I don't think I've been looking at anything more than early cold water; I used to remember boiling the single eggs to be ready to try for Whitefish over Thanksgiving weekend. This year, they were around in October.

Any time when one is fishing, the other people fishing are a mix of the serious and the casual. What I like about this past weekend is generally a more serious, experienced crowd is out fishing the extra long holiday weekend. They get the details right and catch fish, usually. I look at that weekend the same as guys coming up from down-state - a bit of a break from work, for fishing. "2nd Opening Day" has a bit of a yahoo component in the woods too, but more importantly I don't want to interrupt anyone's hunting that weekend. So I plan to exclusively fish the shore the last 2 weeks of November.

I have sort-of already tried for Browns, by fishing well on past sunset a couple times the last 2 weeks. One night, I had a little glowstick on one rodtip (on the other 2 I used bells) - for much of that set the rod tip was perfectly set between Jupiter and Saturn, was purdy. No hits though.
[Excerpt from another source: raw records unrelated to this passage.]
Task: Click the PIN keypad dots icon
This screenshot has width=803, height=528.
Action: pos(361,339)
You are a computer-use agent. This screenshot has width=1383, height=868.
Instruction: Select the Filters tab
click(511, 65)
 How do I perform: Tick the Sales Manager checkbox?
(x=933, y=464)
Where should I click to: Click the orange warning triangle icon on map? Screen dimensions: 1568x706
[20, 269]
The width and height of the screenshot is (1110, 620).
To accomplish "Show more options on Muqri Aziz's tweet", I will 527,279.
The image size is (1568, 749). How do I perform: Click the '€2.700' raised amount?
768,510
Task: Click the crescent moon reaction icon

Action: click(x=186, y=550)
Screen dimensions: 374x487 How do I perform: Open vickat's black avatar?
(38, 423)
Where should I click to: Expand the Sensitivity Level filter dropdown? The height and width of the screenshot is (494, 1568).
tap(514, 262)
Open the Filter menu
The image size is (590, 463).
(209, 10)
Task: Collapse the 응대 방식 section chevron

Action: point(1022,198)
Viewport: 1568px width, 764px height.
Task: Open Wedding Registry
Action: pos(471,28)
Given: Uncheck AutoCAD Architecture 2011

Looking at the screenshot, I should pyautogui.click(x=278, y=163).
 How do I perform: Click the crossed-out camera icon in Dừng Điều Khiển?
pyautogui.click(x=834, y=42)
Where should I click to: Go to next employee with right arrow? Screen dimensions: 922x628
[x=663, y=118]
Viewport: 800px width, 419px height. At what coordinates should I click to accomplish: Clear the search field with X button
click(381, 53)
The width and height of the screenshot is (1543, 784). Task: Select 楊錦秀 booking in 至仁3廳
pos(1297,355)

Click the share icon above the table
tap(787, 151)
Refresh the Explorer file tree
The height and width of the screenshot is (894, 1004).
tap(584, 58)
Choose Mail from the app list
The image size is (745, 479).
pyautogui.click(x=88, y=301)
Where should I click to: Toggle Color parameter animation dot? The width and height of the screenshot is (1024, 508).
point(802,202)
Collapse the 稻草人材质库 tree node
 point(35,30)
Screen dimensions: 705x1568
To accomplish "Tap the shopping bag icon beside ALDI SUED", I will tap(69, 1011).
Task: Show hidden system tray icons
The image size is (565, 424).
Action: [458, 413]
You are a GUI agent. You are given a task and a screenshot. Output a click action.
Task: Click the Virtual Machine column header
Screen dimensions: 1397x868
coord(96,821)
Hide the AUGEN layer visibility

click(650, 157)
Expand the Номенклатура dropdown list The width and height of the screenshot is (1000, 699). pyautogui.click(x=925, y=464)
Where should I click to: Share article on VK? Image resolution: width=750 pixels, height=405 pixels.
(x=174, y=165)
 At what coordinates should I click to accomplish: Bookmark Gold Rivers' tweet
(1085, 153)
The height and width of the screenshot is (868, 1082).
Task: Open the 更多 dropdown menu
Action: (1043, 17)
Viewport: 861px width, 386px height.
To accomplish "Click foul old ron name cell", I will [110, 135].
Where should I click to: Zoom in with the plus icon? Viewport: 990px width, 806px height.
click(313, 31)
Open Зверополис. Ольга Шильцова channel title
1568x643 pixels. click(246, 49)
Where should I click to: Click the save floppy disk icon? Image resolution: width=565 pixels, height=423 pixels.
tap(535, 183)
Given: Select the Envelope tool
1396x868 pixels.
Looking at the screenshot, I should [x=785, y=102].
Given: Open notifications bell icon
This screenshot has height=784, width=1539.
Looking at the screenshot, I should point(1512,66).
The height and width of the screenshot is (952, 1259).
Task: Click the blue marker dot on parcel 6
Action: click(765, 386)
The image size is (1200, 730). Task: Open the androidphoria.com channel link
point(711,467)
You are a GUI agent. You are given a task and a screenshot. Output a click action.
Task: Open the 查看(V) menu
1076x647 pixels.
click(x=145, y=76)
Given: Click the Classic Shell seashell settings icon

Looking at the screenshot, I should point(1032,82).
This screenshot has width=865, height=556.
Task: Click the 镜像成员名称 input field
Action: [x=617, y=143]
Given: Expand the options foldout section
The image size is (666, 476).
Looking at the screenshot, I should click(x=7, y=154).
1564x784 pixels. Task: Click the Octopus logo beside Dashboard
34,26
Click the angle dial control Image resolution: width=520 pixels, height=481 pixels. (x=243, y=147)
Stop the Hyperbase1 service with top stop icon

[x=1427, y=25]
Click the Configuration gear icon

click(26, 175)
Though fishing Browns from the shore is a well-known Spring activity, I haven't heard much talk about catching any of them since the stocking program re-set. The ecology of the Lake is different now. I'm usually too busy to fish the Spring warm-up at all, but maybe this year. I will have the same wondering about when will the water temps be good enough to start. 42, I expect.

Overall I will continue trying to learn when the shore is just too much diminishing returns. I'm not one to call a day with zero fish activity better than a day at work. I can go inland to fish easily enough, though with a drive of 30-75 minutes rather than just 10.

It is interesting to me to find the river water colder than the Lake right now. That would probably slow any more migration in, I would think. Though it also makes fishing the harbor seem not a best choice, either. Maybe Sunday I will check the thermometer again.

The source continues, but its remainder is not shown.